▸ Work to complete
Using the records below, transcribe exactly only the lines from the one with "Select header Блокировать radio for all rules" through the end, both included, and drop every picture.

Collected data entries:
■ ■ ■ ■ ■ ■ ■
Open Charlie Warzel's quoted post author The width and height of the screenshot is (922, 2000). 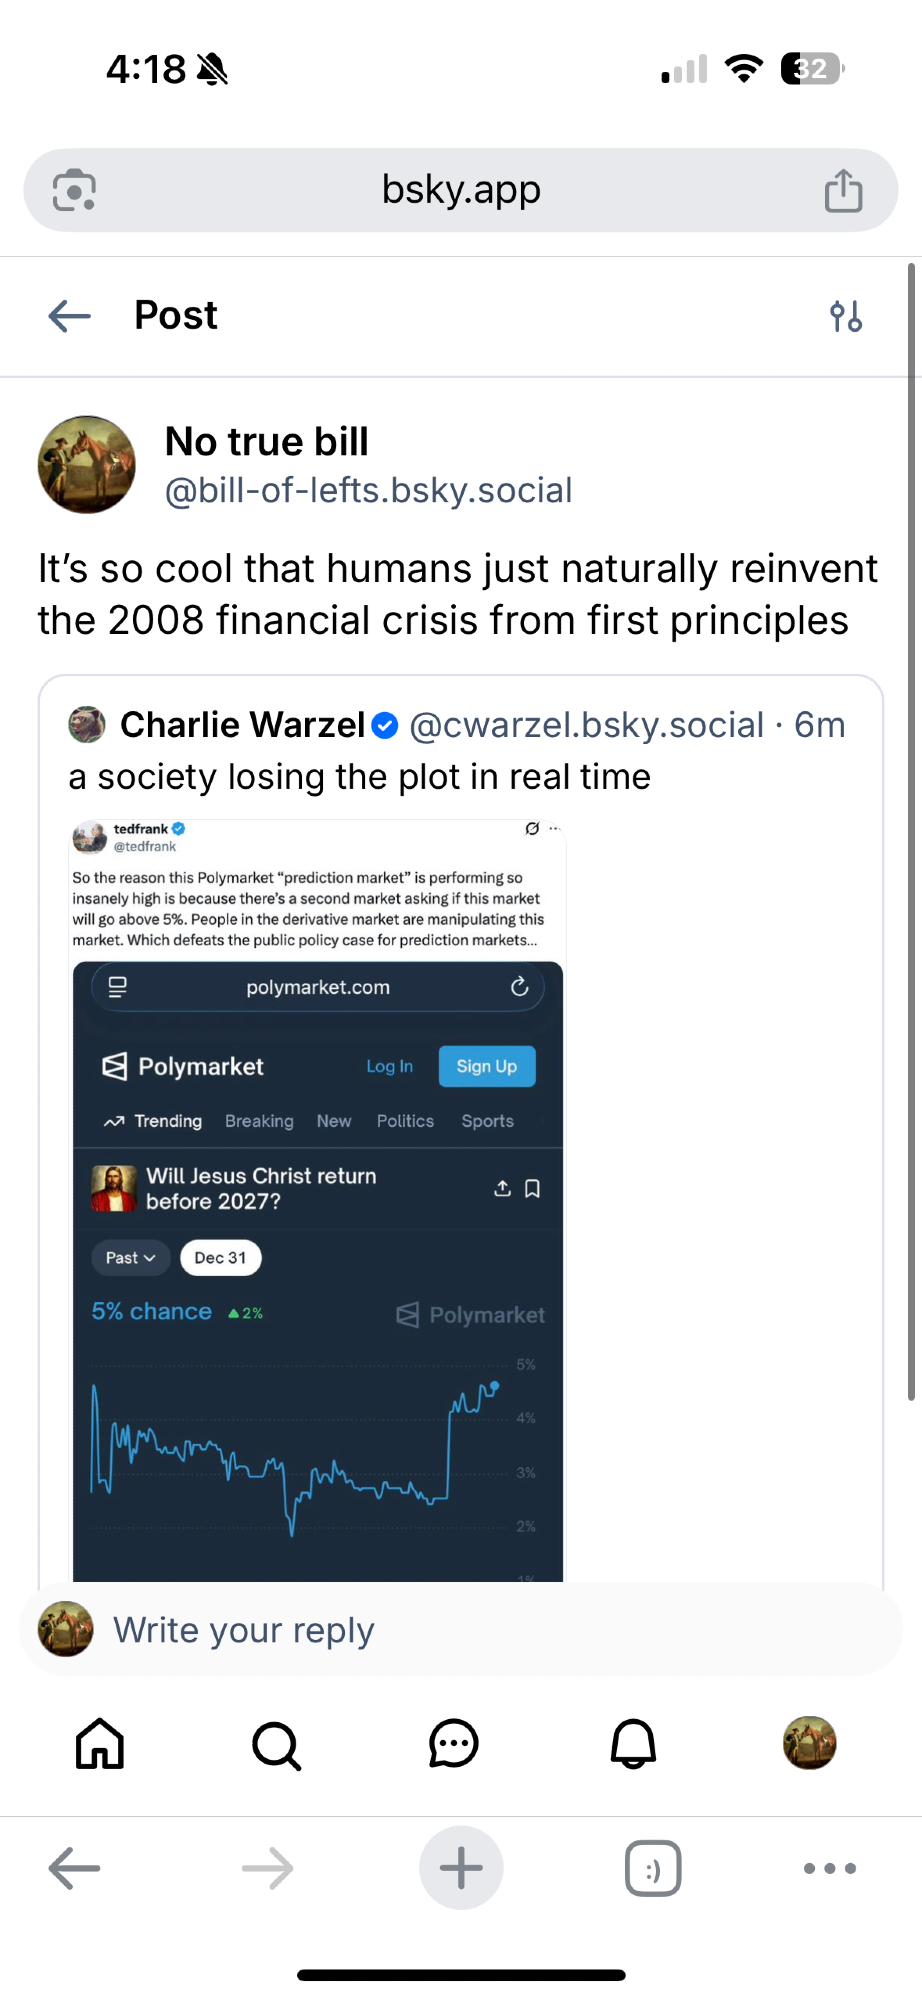pos(243,725)
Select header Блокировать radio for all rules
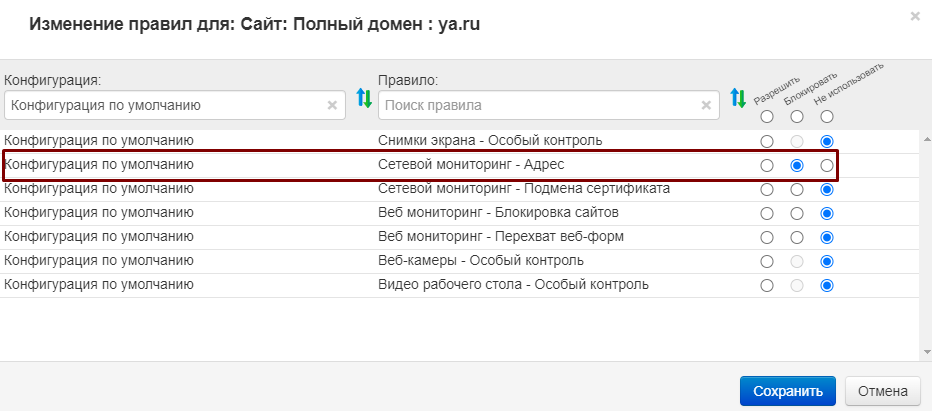This screenshot has height=411, width=932. [797, 117]
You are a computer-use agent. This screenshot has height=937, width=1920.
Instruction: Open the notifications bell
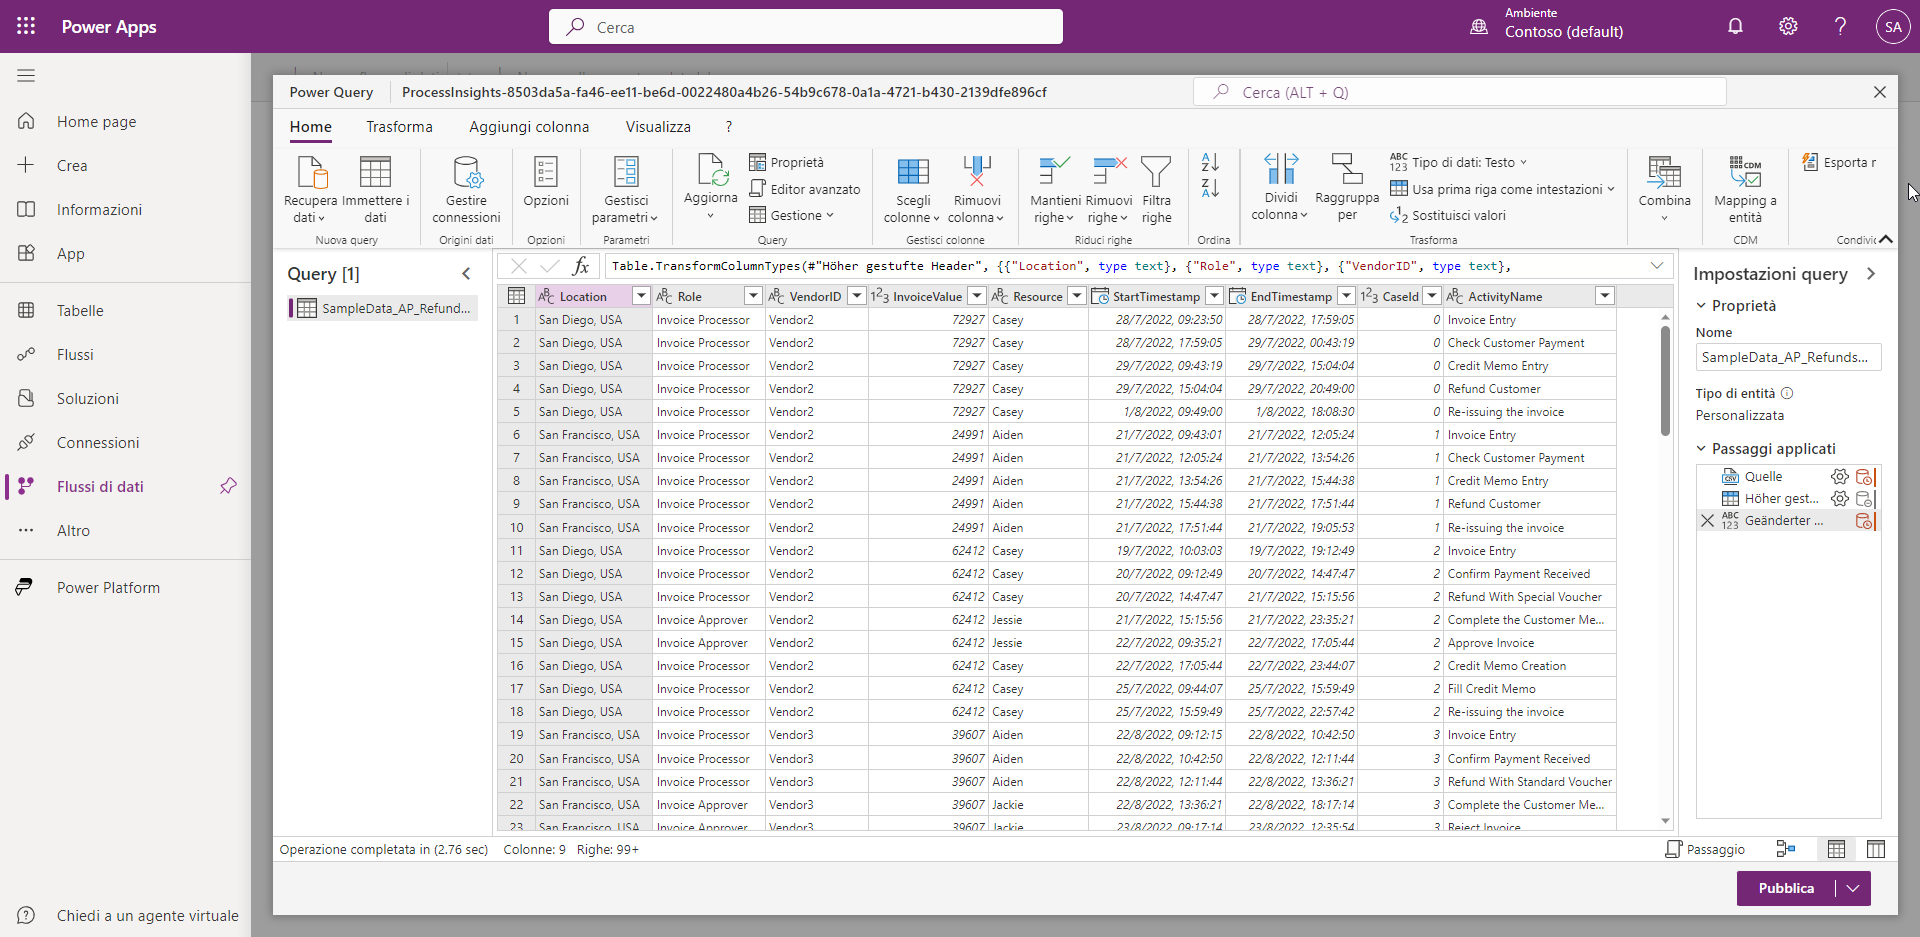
■ ■ ■ ■ ■ ■ ■
▸ Your response
Select header Блокировать radio for all rules
This screenshot has height=411, width=932. [797, 117]
You are a computer-use agent. This screenshot has height=937, width=1920.
Instruction: Open the notifications bell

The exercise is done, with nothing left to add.